This optional card provides a mechanism to set one of the field variables to a constant value across the whole domain. Definitions of the input parameters are as follows:

{char_string}

Permissible values for this input string are any variable names identified in source file rf_fem_const.h beginning at the section labeled Variable Names of unknowns. Examples include, but are not limited to, the following (note the shorthand notation for components):

VELOCITY1, VELOCITY2, VELOCITY3 (V123), MESH_DISPLACEMENT (MD123), SOLID_DISPLACEMENT (SD123), MASS_FRACTION, TEMPERATURE, PRESSURE, VOLTAGE, FILL, LS, POLYMER_STRESS (6 components, 8 modes), VELOCITY_GRADIENT (9 components), SHEAR_RATE, VOLF_PHASE (6 phases), POR_LIQ_PRES, POR_GAS_PRES, POR_POROSITY, POR_SATURATION, POR_LAST, LAGR_MULT (LM123), SURF_CHARGE, EXT_VELOCITY, EFIELD(123), SHELL (4 variables), SPECIES (7 variables).
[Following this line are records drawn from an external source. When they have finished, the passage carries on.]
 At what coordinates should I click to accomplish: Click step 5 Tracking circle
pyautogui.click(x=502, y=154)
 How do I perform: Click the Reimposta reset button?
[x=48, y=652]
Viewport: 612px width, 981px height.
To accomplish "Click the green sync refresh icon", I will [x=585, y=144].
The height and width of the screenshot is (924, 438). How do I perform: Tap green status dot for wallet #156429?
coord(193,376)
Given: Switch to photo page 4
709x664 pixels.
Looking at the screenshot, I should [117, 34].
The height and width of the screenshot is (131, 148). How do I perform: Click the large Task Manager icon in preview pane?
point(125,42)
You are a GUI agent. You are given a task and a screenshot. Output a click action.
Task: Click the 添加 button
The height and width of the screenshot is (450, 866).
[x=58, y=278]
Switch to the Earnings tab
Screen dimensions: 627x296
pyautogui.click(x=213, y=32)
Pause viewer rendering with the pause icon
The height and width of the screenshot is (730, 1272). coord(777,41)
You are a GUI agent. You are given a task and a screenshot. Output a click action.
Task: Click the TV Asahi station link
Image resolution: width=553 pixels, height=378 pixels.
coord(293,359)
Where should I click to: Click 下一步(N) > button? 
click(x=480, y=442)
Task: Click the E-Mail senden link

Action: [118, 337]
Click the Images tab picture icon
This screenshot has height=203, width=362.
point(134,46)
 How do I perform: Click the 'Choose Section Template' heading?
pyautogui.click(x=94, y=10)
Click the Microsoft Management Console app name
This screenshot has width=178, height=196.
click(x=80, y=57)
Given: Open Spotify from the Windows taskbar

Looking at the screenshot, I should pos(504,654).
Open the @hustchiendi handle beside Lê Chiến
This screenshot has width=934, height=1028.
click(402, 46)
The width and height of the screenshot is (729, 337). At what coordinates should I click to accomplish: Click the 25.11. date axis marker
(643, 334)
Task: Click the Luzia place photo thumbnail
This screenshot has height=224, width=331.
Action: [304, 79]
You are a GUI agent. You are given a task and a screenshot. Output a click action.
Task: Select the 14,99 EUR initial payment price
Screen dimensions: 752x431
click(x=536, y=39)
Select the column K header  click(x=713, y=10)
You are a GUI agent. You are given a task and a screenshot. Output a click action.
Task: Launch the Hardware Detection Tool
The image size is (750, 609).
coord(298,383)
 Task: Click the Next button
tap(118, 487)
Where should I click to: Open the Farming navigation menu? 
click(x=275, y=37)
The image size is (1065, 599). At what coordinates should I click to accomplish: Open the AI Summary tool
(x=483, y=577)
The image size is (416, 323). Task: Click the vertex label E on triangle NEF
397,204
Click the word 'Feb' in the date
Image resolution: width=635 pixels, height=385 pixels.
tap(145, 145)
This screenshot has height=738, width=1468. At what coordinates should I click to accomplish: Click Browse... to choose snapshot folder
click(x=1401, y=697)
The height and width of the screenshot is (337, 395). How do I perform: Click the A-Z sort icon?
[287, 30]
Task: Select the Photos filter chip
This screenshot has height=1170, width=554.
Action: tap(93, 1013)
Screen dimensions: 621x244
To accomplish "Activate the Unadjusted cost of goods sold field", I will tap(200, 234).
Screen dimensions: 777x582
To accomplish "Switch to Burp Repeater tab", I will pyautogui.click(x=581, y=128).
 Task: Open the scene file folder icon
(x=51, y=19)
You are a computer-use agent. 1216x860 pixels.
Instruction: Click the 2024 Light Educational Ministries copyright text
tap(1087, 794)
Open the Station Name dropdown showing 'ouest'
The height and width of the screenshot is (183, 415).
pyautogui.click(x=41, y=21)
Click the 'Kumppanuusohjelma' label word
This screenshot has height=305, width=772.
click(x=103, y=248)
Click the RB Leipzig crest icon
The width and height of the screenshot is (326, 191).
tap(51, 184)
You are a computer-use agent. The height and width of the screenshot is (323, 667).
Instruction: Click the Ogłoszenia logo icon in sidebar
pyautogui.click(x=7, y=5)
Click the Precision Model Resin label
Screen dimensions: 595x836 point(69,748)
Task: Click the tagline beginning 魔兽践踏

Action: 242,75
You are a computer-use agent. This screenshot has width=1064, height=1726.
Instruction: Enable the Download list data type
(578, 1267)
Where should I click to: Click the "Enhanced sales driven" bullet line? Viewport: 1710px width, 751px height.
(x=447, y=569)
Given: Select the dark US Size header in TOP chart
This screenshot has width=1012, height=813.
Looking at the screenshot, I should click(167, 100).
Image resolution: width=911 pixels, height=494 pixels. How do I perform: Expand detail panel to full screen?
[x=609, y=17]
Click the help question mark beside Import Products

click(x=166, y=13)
For a more comprehensive list, see Technical discussion below.

<integer>

Species number to be initialized if the value of {char_string} is one of the SPECIES variables (see Technical Discussion); otherwise, set <integer> to zero.

<float>

Value to which the variable should be initialized.

Multiple applications of this card are valid; Goma automatically counts the number of Initialize cards.

### Examples¶

Following is a sample card:

Initialize = VELOCITY1 0 0.


### Technical Discussion¶

This card provides the means to globally set (i.e., the entire problem domain) initial values for any of the field variables. Since the setting of variables initialized on this card takes place after reading the initial guess (see function init_vec in file rf_util.c), it can be used to override the value in the Initial Guess file.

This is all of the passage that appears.